12. Export Compliance
You agree to comply with all applicable U.S. and international export laws and regulations. You represent and warrant that You are not: (a) located in, or a resident or national of, any country subject to a U.S. government embargo; or (b) listed on any U.S. government restricted party list, including the Specially Designated Nationals List or the Entity List.
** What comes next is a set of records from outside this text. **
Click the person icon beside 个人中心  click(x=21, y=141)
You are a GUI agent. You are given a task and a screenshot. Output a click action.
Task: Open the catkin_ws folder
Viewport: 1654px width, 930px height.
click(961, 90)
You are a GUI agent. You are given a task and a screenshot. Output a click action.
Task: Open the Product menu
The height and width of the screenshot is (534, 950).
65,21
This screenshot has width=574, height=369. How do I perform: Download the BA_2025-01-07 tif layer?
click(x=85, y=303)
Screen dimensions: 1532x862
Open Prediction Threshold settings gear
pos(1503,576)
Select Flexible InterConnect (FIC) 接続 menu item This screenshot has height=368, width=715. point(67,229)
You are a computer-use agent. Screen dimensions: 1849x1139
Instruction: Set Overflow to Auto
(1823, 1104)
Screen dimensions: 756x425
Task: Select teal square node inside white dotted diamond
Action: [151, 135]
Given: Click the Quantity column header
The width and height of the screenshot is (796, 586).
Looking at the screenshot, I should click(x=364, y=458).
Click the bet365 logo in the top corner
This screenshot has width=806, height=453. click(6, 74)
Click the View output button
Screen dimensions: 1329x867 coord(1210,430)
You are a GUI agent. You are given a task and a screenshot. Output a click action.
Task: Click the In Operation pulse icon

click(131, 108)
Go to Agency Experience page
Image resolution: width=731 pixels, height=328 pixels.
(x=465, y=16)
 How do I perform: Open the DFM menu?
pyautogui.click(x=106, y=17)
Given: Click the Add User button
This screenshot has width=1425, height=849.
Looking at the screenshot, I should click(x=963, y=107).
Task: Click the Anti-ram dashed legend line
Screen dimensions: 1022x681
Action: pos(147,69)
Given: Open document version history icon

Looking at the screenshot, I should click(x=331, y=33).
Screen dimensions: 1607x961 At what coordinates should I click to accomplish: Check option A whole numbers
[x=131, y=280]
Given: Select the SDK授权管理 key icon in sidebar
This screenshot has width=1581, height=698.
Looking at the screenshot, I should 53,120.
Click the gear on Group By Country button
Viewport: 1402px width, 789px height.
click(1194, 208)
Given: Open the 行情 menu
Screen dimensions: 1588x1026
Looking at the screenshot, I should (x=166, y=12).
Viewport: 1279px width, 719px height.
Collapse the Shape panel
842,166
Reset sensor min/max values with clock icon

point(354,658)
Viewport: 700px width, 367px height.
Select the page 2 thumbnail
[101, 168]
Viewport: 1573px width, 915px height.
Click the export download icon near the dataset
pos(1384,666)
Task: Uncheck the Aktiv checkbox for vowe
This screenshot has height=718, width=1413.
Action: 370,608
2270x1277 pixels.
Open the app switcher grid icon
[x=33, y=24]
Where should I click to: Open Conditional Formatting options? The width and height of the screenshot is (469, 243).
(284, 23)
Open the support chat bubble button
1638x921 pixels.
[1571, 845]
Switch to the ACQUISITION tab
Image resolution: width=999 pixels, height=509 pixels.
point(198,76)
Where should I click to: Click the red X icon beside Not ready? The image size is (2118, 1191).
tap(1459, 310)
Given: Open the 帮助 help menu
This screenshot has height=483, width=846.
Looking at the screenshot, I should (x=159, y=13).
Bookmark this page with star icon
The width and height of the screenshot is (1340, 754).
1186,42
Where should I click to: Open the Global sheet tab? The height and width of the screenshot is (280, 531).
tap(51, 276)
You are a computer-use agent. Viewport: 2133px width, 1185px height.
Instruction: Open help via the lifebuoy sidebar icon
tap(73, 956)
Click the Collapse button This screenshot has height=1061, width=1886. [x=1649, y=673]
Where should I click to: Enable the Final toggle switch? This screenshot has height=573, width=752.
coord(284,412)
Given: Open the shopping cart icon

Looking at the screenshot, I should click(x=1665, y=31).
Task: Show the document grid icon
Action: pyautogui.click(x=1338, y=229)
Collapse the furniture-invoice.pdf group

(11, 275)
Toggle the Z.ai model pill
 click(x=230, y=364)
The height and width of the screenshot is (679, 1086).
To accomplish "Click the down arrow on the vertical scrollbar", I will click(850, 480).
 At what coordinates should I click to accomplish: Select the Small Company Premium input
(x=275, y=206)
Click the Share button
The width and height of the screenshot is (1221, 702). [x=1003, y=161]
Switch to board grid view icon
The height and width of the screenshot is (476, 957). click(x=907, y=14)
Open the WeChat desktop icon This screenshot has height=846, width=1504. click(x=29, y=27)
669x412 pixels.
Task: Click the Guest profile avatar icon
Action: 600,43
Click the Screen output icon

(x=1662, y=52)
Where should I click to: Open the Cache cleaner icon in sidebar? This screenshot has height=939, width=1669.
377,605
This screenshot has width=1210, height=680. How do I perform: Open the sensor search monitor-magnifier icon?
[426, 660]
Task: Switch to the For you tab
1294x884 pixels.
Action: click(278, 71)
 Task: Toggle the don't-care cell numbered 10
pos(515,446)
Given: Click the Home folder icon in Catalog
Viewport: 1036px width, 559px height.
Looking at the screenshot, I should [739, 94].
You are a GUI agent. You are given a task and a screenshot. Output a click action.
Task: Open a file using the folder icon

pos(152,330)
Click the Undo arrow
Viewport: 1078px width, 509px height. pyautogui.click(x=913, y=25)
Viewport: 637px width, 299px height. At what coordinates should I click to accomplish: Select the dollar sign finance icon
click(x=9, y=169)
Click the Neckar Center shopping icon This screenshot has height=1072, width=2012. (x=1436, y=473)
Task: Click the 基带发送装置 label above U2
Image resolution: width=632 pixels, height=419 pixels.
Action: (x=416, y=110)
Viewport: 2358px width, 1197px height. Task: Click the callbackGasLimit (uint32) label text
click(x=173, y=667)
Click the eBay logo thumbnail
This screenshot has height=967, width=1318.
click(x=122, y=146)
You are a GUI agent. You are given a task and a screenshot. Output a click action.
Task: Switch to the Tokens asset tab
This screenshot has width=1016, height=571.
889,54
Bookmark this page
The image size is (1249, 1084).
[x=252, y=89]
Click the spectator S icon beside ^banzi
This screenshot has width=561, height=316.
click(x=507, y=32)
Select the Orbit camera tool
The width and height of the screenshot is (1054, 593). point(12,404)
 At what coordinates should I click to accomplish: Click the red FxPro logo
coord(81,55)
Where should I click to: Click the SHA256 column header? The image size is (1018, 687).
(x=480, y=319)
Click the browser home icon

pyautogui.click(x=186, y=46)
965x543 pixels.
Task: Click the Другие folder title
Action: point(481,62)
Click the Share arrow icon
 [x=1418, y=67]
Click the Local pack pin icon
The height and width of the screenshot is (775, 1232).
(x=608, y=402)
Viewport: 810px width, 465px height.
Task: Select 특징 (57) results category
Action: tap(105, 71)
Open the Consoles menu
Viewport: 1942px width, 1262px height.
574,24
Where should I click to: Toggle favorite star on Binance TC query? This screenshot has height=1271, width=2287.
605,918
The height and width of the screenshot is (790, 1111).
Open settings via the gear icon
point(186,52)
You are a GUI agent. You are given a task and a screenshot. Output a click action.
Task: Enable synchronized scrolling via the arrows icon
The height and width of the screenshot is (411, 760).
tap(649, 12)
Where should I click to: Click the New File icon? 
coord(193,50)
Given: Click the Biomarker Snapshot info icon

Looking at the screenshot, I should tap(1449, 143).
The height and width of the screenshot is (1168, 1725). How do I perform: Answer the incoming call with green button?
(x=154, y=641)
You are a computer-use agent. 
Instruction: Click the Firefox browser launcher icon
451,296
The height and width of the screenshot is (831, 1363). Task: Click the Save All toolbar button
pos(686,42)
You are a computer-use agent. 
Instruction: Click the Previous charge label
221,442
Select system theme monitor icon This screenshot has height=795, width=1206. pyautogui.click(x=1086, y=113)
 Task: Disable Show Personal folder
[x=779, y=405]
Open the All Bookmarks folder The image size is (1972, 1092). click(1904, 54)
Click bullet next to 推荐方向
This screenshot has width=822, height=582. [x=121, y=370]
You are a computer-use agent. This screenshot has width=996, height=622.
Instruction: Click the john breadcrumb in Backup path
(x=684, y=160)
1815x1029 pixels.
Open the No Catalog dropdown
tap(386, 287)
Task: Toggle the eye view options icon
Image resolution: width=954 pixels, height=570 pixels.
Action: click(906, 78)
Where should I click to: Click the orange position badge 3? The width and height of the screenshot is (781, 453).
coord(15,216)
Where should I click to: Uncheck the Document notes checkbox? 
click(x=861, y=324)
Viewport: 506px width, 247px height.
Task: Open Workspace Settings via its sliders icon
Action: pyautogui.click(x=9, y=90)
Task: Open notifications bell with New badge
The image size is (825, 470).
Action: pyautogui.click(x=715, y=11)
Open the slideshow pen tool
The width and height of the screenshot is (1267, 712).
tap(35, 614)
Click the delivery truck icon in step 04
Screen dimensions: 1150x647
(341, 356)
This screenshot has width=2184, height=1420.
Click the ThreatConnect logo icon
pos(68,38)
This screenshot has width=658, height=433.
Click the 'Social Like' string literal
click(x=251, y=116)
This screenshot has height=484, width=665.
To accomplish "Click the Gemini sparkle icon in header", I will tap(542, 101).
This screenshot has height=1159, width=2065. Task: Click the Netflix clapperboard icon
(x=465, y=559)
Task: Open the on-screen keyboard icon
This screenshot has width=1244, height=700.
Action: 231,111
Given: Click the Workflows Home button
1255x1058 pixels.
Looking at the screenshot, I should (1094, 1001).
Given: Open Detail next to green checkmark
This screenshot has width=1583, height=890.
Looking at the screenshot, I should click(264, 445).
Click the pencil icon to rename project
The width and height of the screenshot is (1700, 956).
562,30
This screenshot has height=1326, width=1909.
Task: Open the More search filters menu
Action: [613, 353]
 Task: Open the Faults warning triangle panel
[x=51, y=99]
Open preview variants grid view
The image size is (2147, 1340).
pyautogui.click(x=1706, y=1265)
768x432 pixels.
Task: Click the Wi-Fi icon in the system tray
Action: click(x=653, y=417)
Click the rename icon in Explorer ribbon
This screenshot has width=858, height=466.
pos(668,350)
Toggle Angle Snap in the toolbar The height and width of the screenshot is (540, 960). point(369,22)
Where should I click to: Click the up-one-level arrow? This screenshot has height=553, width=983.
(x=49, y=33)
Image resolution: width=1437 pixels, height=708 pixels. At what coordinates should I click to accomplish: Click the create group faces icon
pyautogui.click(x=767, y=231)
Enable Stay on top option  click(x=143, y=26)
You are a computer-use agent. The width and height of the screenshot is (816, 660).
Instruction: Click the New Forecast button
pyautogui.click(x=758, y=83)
13. Governing Law and Dispute Resolution
13.1 Governing Law
This Agreement shall be governed by and construed in accordance with the laws of the State of California, United States, without regard to its conflict of law provisions.
13.2 Jurisdiction
Any dispute arising out of or related to this Agreement shall be resolved exclusively in the state or federal courts located in the State of California. You consent to the personal jurisdiction of such courts and waive any objection to venue.
13.3 Equitable Relief
Notwithstanding the foregoing, Qlab Software may seek injunctive or other equitable relief in any court of competent jurisdiction to protect its intellectual property rights.
14. General Provisions
14.1 Entire Agreement
This Agreement, together with any applicable order form or purchase agreement, constitutes the entire agreement between You and Qlab Software regarding the Software and supersedes all prior or contemporaneous agreements, proposals, or representations.
14.2 Amendments
Qlab Software may update this Agreement from time to time. Material changes will be communicated via the Qlab Software website or by email. Continued use of the Software after such changes constitutes acceptance of the updated terms.
14.3 Severability
If any provision of this Agreement is found to be unenforceable or invalid, that provision shall be limited or eliminated to the minimum extent necessary, and the remaining provisions shall remain in full force and effect.
14.4 Waiver
The failure of either party to enforce any provision of this Agreement shall not constitute a waiver of that provision or the right to enforce it at a later time.
14.5 Assignment
You may not assign or transfer this Agreement or any rights hereunder without the prior written consent of Qlab Software. Qlab Software may assign this Agreement without restriction. Any attempted assignment in violation of this section is void.
14.6 No Agency
This Agreement does not create any agency, partnership, joint venture, or employment relationship between the parties.
14.7 Notices
Any notices required under this Agreement shall be sent to the email address associated with Your account or license. Notices to Qlab Software shall be sent to: support@pulseformac.com
15. Contact
For questions about this Agreement, contact:
Qlab Software
Email: support@pulseformac.com
Website: pulseformac.com
BY DOWNLOADING, INSTALLING, OR USING PULSE ENDPOINT, YOU ACKNOWLEDGE THAT YOU HAVE READ, UNDERSTOOD, AND AGREE TO BE BOUND BY THE TERMS OF THIS AGREEMENT.